23 Respostas para “[Uma nota sobre o amor]

  1. espero que você publique um livro com esses seus textos… eles são inspiradores, eu leio e fico meio (ahhh, antônio <3), parece que você lê meus pensamentos e os transfere para seus guardanapos/computador, saiba que eu realmente AMO seu trabalho ♥

  2. Adoro , sempre uma leitura saudável , e sempre recomendo a quem gosta de poesia . Me encanto com seus trocadilhos e suas analogias .
    Continue escrevendo que faz bem ao corpo e a alma. Parabéns !
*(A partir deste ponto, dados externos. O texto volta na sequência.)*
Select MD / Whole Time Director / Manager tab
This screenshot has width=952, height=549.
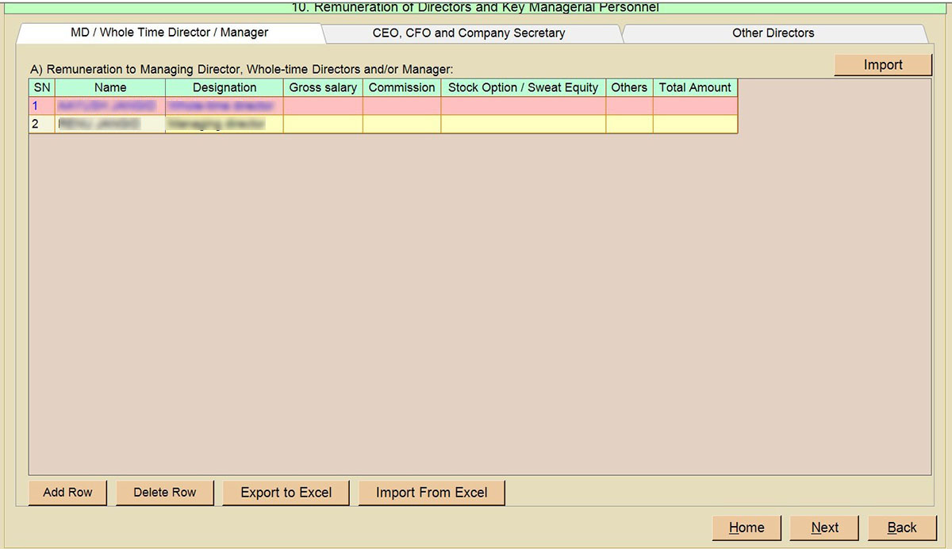170,33
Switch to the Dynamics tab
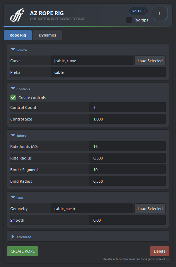Screen dimensions: 176x267 (48, 35)
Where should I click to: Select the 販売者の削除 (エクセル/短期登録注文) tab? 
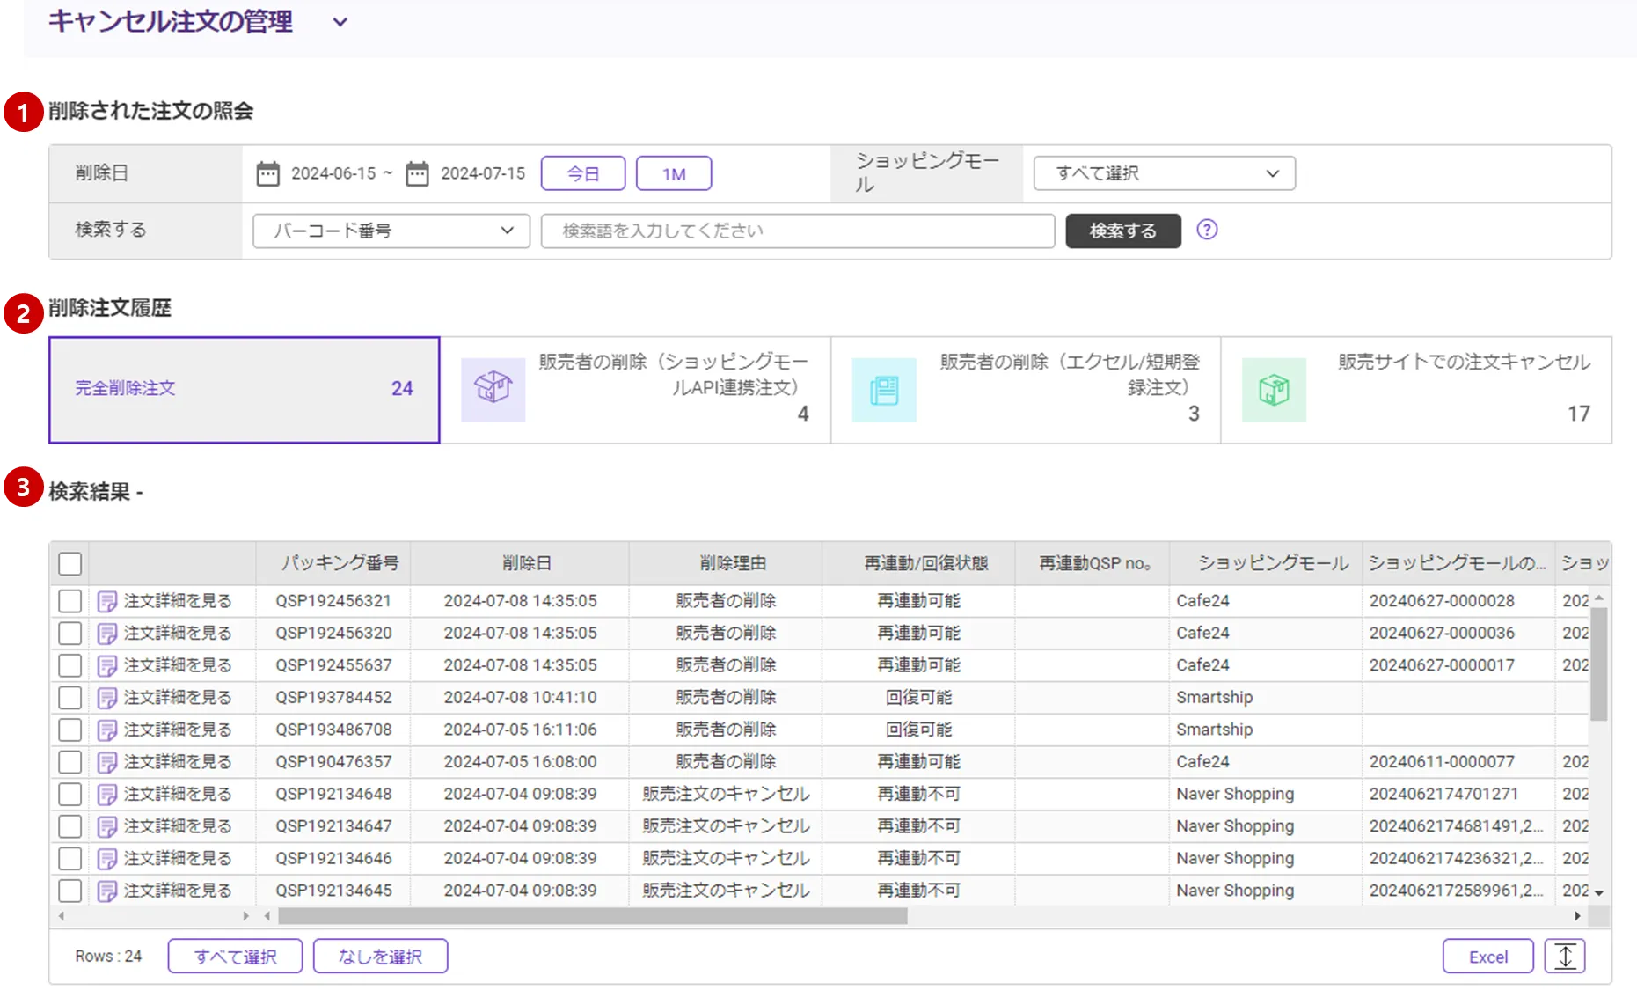[x=1026, y=389]
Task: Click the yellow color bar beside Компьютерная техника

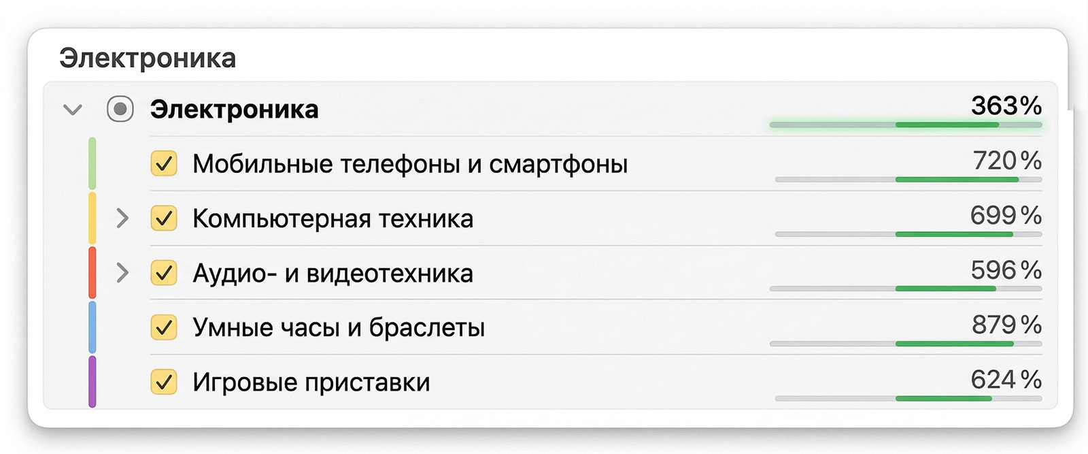Action: [x=92, y=218]
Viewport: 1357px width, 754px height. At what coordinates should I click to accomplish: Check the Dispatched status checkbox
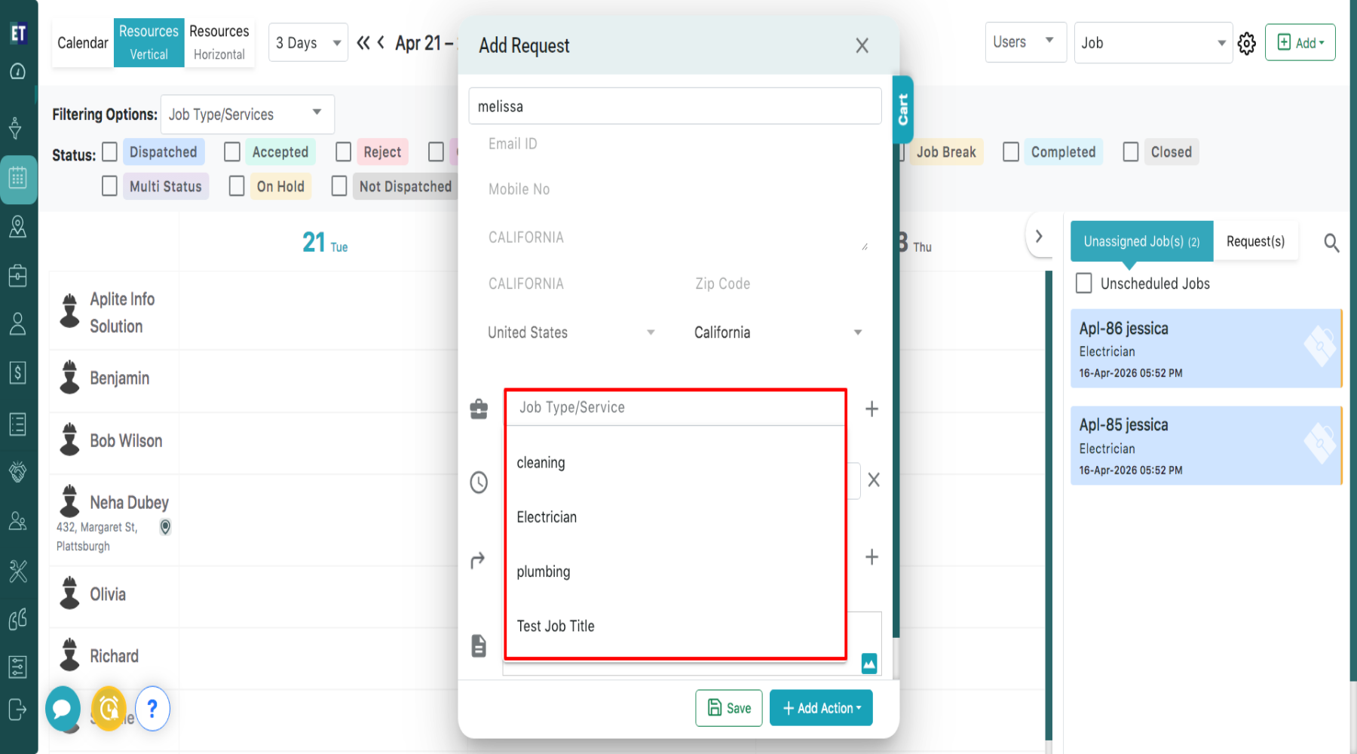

  3. aliviante e angustiante ao mesmo tempo, inspirador, lindo como voce consegue colocar todos os sentimentos em palavras, entrando na mente de cada um e se encaixando em suas proprias historias e lembrancas.

  4. Maravilhoso como sempre. Admiro muito seu trabalho, parabéns!!

  5. Parabéns pelo trabalho, mais um belo texto.

  6. Hoje eu não vou começar dizendo: ah, mais que coisa linda! Hoje é, que sensacional. Espero que você faça um livro com os seus textos. Eu já vou começar a guardar o dinheiro para comprar meus exemplares S2

  7. Acordei me alimentando de belas palavras… mais um texto perfeito.
    Não vejo a hora de ter um livro seu contendo textos. Você é sensacional, nada além (ou tudo)! PARABÉNS.

  8. Simplesmente lindo! Me apaixono cada dia mais pelas palavras, pelos sentimentos colocados nela e penso aii esse antônio, ele ouve meu coração!

  9. Poesia, deveria de alguma forma lembrar de imediato o Antonio. Cada texto faz com que muitas pessoas fiquem a flor-da-pele, é como se cada palavra fosse daquele amor, ou para aquela pessoa, ou melhor como se fosse pra ‘ele’, por mim. Isso faz com que cada texto, cada guardanapo se encaixe na vida de cada internauta que acompanha cada boniteza escrita. Eu particularmente, admiro e confesso que já ‘roubei’ muita poesia em guardanapo para o bem querer. Que a poesia continue a prevalecer.

  10. Ai meu coração, Antônio D:
    Gente, você é um absurdo absoluto! <3

  11. simplesmente perfeito esse texto <3
    ameeei !!Parabéns,pelo seu maravilhoso dom,de tocar bem no fundo do coração de seus leitores..sem palavras !

  12. foi lindo essa musica espero poder toca-la em meu coração todos os dias porque amar em rock , jazz, mpb, funk, qualquer ritmo sempre é bom .

  13. Homem,se teu objetivo é fazer as gurias se apaixonarem por você,parabéns,esta conseguindo!hahahaha
    Texto lindo demais,sem palavras!

  14. Nao entendi o final, quando fala que o texto vai começar. Alguém pode me explicar?

  15. Lindo.. simples como o amor deve ser…

  16. Acho que esse é o meu preferido! Me identifico tanto que em algumas passagens me dói!